Вообще порядки «Медведя» очень сильно напоминали армейский быт. Лиде первым делом выдали форму: дорогие чулки в сеточку, кожаные чёрные туфли лодочкой на высоком каблуке с модным в то время названием «полбуханки», короткую шерстяную юбку-шестиклинку, тоже чёрную из добротной дорогой прибалтийской ткани (где они такую ткань раздобыли – одному Богу известно, но юбка приводила Лиду в неописуемый восторг) и кипельно-белую достаточно строгую блузку с умеренным декольте. Вроде бы и не совсем политкорректно, но в то же время даже придирчивый Шеремет ни слова не сказал против, когда утверждал форму для штатных сотрудников «Медведя». Достаточно элегантный образ дополнял белоснежный накрахмаленный кружевной передник и такой же кружевной головной убор, который вставляли спереди в причёску «бобетта». Это была кружевная диадема, которая могла украсить практически любой тип лица. Лиде «поставили» походку, показали, как правильно ставить ступни ног, находясь подле клиента, как грациозно наклоняться всем корпусом, но в то же время достаточно элегантно, как не уронить блюда в несколько этажей на одном подносе, как и в какие именно фужеры, рюмки и бокалы наливать алкоголь, как изящно и непринуждённо, а вместе с тем незаметно и быстро менять наполненную пепельницу, если гости изволят курить, и множество нюансов, в том числе как вежливо, тактично и деликатно отказаться от предложения услуг иного характера. Жизнь закружилась в целом водовороте событий. Перелицованное тёткино пальто давно утратило свою актуальность.
Первую в своей жизни зарплату Лида принесла домой и выложила на полированный тёткин стол около расписного пасхального яичка. Девушка так долго жила без денег, в нищете и постоянной экономии на всём, что теперь не знала, что с ними делать. Вот они лежали перед ней ровной стопкой. Дрожащей рукой Лида расписалась за получение своей первой в жизни зарплаты в кассе ресторана. Бухгалтерша сурово взглянула на девочку и строго заметила: «Не трясись так. Это всего лишь бумага». Перед Лидой и в самом деле лежала бумага, цветная, долгожданная, заслуженная упорным многолетним трудом бумага, открывавшая мир возможностей маленькой Золушке. Ради этой стопки купюр Лида подписала соглашение о сотрудничестве в кабинете Шеремета. Ради этой цветной бумаги она не вернулась обратно к себе в деревню. Ради этих банкнот девчушка продавала свою красоту и молодость, зная три языка и работая «принеси-подай-выйди вон». Лида разложила деньги веером, потом принялась пересчитывать их снова и снова, и чем дольше считала, тем всё сильнее улучшалось её настроение.

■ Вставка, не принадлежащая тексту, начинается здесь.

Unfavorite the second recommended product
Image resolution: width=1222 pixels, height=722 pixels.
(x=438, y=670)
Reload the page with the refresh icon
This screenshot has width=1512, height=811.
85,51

Строгие, правильные, выверенные со всех сторон Лидины отчёты регулярно ложились на стол Шеремета. Лидино положение крепло в коллективе, а красота Лиды, как бутон тюльпана, стала раскрываться на глазах и посетителей, и всего рабочего коллектива ресторана. Десятки мужских взглядов скользили по точёной Лидиной фигурке. Повторяя сотни раз одни и те же названия блюд и типичные разговорные общеупотребительные фразы, девушка поймала себя на мысли, что стала даже думать на других языках. Филологи так и полагают: глубинное знание, истинное понимание чужого языка наступает именно тогда, когда человек непроизвольно начинает думать на нём. И этот интересный факт Лида стала замечать за собой не раз и не два. Маленькая, худенькая, с точёным силуэтом фигуры она напоминала рюмочку. Её невероятно тонкая талия обращала на себя внимание практически всех посетителей «Медведя». Стройные Лидины ножки смотрелись несколько смешно в туфлях с громоздкими каблуками «полбуханки», но такова была дань моде, впрочем, Лиду это мало тревожило. Прекрасно сознавая себе цену, Лида вскоре отчётливо поняла, что она – украшение «Медведя», и именно ей ресторан обязан такими валютными выручками и постоянным бронированием практически всех столиков.